** RECORDS SHOWN **
>> Begin
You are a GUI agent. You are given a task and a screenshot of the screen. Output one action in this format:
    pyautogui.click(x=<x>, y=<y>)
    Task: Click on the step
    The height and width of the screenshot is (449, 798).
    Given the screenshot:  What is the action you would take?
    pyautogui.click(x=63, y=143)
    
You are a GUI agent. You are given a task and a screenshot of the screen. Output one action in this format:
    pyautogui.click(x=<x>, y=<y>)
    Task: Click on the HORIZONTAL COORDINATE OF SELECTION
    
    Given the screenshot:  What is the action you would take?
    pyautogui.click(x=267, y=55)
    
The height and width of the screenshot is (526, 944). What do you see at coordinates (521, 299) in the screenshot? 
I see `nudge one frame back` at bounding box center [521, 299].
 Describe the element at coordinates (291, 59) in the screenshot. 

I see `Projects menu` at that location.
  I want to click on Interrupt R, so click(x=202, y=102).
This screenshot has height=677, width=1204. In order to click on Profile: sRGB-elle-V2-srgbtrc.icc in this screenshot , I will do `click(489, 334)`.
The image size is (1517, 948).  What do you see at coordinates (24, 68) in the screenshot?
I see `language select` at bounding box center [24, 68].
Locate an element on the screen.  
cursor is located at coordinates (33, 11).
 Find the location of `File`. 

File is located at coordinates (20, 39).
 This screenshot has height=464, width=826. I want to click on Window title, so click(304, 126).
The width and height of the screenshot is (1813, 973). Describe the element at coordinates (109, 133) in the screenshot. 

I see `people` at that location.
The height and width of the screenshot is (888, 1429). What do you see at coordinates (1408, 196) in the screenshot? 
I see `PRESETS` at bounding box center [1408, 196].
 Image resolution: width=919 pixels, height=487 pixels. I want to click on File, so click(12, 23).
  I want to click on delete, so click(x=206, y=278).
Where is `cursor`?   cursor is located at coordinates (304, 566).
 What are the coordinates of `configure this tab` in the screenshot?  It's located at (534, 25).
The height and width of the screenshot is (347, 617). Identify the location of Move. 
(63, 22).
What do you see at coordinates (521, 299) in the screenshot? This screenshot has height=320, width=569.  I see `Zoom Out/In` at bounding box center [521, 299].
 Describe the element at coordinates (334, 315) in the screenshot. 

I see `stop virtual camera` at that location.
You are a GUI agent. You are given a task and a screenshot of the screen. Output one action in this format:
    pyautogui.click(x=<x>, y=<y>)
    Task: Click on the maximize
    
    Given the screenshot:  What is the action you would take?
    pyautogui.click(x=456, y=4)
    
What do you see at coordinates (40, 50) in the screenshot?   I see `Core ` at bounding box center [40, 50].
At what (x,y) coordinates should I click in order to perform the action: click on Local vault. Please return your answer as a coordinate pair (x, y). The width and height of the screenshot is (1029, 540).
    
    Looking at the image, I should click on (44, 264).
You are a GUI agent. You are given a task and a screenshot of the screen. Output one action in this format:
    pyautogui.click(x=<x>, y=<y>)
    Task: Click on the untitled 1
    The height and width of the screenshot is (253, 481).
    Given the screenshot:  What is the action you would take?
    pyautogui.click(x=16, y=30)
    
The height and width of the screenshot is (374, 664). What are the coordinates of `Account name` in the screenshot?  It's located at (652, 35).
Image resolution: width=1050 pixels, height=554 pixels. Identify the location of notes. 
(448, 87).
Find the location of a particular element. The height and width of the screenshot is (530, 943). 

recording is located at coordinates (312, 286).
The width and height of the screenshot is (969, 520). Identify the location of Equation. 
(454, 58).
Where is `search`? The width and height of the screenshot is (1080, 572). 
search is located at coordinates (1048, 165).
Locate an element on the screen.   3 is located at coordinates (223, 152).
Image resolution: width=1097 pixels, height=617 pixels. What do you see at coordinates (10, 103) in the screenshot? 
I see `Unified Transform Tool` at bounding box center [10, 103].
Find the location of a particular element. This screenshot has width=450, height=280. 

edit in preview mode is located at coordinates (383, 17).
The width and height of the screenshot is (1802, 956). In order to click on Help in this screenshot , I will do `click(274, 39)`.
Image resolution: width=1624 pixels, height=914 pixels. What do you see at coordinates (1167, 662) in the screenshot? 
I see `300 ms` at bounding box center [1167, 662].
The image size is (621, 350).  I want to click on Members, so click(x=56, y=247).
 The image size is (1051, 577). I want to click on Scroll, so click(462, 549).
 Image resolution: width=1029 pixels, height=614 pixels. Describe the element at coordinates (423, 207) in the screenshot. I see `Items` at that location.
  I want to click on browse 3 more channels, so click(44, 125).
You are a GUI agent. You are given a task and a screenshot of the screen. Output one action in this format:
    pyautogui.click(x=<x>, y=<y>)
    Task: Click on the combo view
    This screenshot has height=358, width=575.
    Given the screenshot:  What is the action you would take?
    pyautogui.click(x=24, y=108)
>> End
** TASK **
Repeat the records verbatim from the line containing "Find the location of a particular element. This" to the line containing "The width and height of the screenshot is (1802, 956).", including both of those lines.

** EXERCISE RESULT **
Find the location of a particular element. This screenshot has width=450, height=280. 

edit in preview mode is located at coordinates (383, 17).
The width and height of the screenshot is (1802, 956). In order to click on Help in this screenshot , I will do `click(274, 39)`.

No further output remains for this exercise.